▸ Problems to solve
1. Copy the passage word for word from the Cruze stutter forum thread below, starting at "## Stankdaddyrick (Oct" and ending at "(May 6, 2016)".
2. Write the next part of the forum thread about a Cruze stuttering on acceleration below, picking up where it stops.

▸ Text passage
#####

# Stutter on acceleration and random throw backs



## Stankdaddyrick (Oct 26, 2017)

Hey Cruze forums I’m new here I’ve been having a problem with my daily for a bit but I just haven’t really had time to locate the issue I’m suspecting the oxygen sensor , I’ve ordered it already so hopefully it fixes it but if not here are the codes I have one is a permanent cat code p0420 and then I have a under boost code my fault it’s a 1.4 turbo (don’t have at this moment ) it’s a code that appears under “spirited driving “ but then goes away after regular driving then the last one is a to lean code p0171 if anyone has anything to assist me I thank you very much


----------



## lonewolf04 (May 6, 2016)

Most likely your O2 sensor will not fix your issues. I would pull your plugs and verify gap and they were torqued correctly and not loose. There is also a TSB for replacing the coil pack connector for bent/spread pins causing bad connection. The underboost is usually attributed to a worn pin on the turbo. I would have the vehicle properly inspected.


----------



## DomGray11 (Sep 23, 2014)

Had similar issue. Noticed rough idle when hvac was on and a comparable stutter or loss of ignition around 2-2.5k RPM and 2/3 throttle.. Went to change spark plugs and none of the boots came off with the coil pack (they all remained in the hole) as well as one spring was damaged with all sorts of corrosive looking junk on it. Put everything back on and called the dealer. Hoping warranty covers new pack


----------



## AutumnCruzeRS (Sep 10, 2012)

#####

▸ Record excerpts
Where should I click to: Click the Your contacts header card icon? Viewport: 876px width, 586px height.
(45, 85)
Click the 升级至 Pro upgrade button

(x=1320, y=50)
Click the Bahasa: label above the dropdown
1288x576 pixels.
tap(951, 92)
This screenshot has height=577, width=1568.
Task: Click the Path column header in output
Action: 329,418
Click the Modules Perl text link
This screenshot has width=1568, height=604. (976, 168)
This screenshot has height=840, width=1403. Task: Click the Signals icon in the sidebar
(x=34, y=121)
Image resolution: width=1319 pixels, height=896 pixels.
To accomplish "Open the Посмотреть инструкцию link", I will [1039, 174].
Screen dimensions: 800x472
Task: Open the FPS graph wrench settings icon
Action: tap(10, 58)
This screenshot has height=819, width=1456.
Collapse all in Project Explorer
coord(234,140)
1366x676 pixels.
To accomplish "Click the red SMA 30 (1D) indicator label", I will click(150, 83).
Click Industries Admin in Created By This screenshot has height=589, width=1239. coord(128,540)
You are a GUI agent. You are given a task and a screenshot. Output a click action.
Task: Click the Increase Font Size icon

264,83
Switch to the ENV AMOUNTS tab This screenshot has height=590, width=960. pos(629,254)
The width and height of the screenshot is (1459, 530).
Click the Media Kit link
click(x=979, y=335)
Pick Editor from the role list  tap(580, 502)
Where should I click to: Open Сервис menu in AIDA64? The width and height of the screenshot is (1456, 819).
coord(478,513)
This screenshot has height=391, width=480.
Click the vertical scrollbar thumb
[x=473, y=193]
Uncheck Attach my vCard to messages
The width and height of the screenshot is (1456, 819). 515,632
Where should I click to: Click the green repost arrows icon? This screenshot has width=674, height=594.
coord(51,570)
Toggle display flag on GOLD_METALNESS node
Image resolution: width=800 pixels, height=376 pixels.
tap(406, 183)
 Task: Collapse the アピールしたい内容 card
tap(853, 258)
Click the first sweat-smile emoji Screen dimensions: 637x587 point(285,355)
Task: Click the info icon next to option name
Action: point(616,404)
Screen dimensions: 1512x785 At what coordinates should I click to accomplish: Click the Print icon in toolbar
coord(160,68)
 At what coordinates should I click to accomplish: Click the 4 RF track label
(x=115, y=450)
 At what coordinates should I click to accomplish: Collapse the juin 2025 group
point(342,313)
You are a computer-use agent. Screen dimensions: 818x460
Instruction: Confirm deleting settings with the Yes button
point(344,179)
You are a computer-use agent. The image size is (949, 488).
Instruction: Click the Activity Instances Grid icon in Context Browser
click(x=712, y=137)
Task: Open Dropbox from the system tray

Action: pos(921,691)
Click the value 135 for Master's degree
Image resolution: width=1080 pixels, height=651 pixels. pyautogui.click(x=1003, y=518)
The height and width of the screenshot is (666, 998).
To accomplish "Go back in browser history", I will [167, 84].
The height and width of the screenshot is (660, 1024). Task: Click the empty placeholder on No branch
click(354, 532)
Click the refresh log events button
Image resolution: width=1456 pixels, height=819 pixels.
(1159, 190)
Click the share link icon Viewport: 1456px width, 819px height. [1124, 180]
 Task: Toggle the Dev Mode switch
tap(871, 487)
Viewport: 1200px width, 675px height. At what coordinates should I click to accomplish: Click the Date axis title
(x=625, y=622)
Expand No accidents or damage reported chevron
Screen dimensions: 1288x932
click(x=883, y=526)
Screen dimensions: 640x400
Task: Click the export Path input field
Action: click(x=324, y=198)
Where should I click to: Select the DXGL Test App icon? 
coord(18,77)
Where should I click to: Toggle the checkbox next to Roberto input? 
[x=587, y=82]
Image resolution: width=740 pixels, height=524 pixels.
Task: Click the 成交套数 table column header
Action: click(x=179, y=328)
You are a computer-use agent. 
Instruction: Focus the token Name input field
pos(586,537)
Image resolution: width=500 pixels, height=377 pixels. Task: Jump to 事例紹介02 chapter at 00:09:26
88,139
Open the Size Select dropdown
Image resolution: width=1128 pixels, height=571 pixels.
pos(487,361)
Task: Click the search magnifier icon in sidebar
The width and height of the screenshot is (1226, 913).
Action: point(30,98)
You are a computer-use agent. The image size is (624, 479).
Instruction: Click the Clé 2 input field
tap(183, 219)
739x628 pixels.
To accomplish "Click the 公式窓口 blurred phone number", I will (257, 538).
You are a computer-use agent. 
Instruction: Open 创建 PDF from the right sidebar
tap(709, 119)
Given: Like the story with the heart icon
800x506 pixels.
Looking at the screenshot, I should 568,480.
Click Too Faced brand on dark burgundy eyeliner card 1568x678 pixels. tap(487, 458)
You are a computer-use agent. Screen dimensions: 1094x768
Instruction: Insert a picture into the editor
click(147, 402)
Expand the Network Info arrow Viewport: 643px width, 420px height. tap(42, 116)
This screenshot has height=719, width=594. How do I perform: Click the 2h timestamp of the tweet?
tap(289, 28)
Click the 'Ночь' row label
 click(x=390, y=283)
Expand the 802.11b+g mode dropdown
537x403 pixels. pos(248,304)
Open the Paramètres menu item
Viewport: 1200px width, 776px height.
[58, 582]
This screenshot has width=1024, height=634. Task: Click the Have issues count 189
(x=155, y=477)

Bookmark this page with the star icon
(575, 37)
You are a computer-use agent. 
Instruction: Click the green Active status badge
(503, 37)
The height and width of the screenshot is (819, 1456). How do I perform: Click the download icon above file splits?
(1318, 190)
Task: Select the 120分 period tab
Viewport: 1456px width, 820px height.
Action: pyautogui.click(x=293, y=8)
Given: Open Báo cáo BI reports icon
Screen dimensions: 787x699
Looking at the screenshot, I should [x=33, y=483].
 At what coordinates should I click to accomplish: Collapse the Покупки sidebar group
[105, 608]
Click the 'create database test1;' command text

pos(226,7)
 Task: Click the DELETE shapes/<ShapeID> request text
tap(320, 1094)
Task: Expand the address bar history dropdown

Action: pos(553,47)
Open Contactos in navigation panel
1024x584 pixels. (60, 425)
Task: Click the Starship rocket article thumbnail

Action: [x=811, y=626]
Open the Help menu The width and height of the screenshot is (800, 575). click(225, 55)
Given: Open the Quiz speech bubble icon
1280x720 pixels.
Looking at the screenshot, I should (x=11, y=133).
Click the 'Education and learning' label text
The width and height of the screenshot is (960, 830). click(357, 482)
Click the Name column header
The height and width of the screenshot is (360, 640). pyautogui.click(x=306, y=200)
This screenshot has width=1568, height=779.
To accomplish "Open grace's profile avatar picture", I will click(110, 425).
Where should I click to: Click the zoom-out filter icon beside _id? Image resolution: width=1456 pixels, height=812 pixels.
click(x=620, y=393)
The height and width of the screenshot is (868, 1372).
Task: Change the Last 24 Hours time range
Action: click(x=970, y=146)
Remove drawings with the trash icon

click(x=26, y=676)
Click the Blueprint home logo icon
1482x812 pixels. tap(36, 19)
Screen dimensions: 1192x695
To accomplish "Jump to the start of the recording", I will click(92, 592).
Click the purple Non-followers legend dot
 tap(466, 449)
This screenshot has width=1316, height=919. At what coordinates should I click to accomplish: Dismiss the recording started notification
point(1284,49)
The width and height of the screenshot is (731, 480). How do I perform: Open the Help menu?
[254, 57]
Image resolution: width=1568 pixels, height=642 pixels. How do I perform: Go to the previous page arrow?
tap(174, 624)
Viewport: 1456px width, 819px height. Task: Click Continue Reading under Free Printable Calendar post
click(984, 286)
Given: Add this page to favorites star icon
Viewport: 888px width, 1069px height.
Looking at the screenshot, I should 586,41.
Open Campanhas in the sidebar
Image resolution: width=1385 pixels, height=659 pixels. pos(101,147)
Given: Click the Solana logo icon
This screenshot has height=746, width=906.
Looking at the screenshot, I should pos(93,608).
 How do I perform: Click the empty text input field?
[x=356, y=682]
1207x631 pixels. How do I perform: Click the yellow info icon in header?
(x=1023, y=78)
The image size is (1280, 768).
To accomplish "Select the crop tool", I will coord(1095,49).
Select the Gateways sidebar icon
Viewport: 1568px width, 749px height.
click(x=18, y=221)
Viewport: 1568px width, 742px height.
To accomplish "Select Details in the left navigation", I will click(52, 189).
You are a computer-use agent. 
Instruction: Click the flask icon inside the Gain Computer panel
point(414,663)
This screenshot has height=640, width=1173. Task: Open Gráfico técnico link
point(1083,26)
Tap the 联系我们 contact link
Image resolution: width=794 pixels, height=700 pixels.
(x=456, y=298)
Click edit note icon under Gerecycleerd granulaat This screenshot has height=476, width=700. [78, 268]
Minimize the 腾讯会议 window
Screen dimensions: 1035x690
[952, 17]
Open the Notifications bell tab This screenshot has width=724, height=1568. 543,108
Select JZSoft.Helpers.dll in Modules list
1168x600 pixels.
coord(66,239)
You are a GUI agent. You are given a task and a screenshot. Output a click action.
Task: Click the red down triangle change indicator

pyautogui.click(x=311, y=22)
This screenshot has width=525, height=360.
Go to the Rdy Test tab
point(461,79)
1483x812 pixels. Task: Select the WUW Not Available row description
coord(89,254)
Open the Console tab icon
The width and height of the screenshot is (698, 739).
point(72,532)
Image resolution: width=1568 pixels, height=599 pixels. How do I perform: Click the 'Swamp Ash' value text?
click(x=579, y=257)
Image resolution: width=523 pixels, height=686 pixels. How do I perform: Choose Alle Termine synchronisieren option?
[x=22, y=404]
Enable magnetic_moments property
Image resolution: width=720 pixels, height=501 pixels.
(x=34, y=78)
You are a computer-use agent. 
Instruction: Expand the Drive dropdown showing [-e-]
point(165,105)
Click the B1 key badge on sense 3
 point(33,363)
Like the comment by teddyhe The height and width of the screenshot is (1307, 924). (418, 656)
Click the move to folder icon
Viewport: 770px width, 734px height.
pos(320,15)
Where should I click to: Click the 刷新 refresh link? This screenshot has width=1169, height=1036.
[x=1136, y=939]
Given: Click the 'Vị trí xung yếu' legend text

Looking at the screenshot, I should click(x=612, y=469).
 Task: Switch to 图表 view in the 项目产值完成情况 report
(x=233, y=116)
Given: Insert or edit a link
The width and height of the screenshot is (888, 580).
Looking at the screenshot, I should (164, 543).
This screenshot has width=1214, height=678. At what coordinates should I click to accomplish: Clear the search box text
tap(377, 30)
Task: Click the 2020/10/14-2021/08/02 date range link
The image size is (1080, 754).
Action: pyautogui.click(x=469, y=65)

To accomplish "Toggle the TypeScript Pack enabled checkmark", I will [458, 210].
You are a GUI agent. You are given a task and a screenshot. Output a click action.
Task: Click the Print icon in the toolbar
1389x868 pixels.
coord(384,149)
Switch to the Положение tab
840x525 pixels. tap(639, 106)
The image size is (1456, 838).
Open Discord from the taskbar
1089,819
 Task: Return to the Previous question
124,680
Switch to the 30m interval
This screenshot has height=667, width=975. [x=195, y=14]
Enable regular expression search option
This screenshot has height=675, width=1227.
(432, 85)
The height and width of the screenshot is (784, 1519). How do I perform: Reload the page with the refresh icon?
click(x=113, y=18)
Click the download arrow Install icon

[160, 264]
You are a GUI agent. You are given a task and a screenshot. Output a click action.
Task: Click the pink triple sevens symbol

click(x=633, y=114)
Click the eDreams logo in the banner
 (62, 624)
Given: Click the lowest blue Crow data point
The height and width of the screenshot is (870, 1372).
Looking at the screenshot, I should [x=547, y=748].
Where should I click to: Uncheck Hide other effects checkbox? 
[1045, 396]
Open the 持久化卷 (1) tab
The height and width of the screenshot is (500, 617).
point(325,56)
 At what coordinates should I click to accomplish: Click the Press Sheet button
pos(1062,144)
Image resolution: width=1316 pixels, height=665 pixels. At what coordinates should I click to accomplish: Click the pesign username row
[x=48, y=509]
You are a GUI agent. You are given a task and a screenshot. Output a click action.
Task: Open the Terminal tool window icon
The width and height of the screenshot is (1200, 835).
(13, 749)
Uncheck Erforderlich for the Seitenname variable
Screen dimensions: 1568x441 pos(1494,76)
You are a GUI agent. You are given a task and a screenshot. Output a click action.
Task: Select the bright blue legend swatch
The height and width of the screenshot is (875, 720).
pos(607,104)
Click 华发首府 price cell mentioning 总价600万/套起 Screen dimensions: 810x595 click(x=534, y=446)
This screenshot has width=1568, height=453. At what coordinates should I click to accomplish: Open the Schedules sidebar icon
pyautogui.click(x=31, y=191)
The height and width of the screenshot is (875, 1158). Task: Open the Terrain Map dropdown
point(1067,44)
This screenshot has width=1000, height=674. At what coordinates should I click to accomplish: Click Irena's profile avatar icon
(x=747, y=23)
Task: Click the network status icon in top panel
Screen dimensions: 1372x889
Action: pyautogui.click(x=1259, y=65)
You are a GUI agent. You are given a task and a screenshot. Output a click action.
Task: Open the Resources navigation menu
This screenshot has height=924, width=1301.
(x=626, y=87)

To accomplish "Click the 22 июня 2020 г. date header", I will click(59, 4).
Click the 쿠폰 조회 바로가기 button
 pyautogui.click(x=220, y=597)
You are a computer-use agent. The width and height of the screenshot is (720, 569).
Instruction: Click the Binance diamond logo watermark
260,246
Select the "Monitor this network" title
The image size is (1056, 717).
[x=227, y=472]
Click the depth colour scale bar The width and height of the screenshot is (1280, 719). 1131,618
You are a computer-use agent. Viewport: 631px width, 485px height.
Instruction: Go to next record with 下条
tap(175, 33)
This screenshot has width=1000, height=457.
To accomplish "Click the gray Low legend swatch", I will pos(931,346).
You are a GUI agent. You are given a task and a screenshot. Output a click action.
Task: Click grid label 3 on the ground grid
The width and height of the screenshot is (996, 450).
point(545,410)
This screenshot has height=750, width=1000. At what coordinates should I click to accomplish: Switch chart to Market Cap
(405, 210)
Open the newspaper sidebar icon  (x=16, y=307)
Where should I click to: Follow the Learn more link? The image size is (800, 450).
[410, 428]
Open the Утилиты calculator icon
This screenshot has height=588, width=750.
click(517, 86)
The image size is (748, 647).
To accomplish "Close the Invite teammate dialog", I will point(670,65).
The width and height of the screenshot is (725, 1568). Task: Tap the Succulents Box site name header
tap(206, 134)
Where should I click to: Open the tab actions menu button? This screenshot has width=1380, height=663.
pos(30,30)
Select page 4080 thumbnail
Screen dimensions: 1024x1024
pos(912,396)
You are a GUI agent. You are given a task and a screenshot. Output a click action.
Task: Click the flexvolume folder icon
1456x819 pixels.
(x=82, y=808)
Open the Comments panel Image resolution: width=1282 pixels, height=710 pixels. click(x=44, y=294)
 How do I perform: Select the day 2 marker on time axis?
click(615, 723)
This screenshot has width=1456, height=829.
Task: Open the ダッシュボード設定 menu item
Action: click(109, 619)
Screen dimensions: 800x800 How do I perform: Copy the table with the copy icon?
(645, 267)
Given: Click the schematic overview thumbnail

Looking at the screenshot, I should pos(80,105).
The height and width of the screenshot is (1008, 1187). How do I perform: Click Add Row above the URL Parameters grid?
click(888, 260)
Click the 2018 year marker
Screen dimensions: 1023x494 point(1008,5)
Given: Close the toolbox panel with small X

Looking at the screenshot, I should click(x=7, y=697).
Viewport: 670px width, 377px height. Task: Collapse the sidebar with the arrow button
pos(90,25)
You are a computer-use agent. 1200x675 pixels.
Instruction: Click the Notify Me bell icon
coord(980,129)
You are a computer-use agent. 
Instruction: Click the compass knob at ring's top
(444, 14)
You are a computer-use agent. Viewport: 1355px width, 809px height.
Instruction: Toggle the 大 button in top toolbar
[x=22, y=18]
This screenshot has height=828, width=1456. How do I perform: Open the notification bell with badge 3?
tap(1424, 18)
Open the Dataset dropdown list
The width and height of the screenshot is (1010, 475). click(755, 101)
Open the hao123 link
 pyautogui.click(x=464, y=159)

#####

▸ Task-by-task results
1.
## Stankdaddyrick (Oct 26, 2017)

Hey Cruze forums I’m new here I’ve been having a problem with my daily for a bit but I just haven’t really had time to locate the issue I’m suspecting the oxygen sensor , I’ve ordered it already so hopefully it fixes it but if not here are the codes I have one is a permanent cat code p0420 and then I have a under boost code my fault it’s a 1.4 turbo (don’t have at this moment ) it’s a code that appears under “spirited driving “ but then goes away after regular driving then the last one is a to lean code p0171 if anyone has anything to assist me I thank you very much


----------



## lonewolf04 (May 6, 2016)

2.
Ive been having this issue as well. Im thinking its a coil pack issue since plugs have been replaced twice already. I did notice a crack in the top off the coil pack too. 

What is a good replacement for these coil packs. I see a Spectre for around $100 im considering getting. Im at 106k miles so no warranty for me.


----------



## snowwy66 (Nov 5, 2017)

AutumnCruzeRS said:


> Ive been having this issue as well. Im thinking its a coil pack issue since plugs have been replaced twice already. I did notice a crack in the top off the coil pack too.
> 
> What is a good replacement for these coil packs. I see a Spectre for around $100 im considering getting. Im at 106k miles so no warranty for me.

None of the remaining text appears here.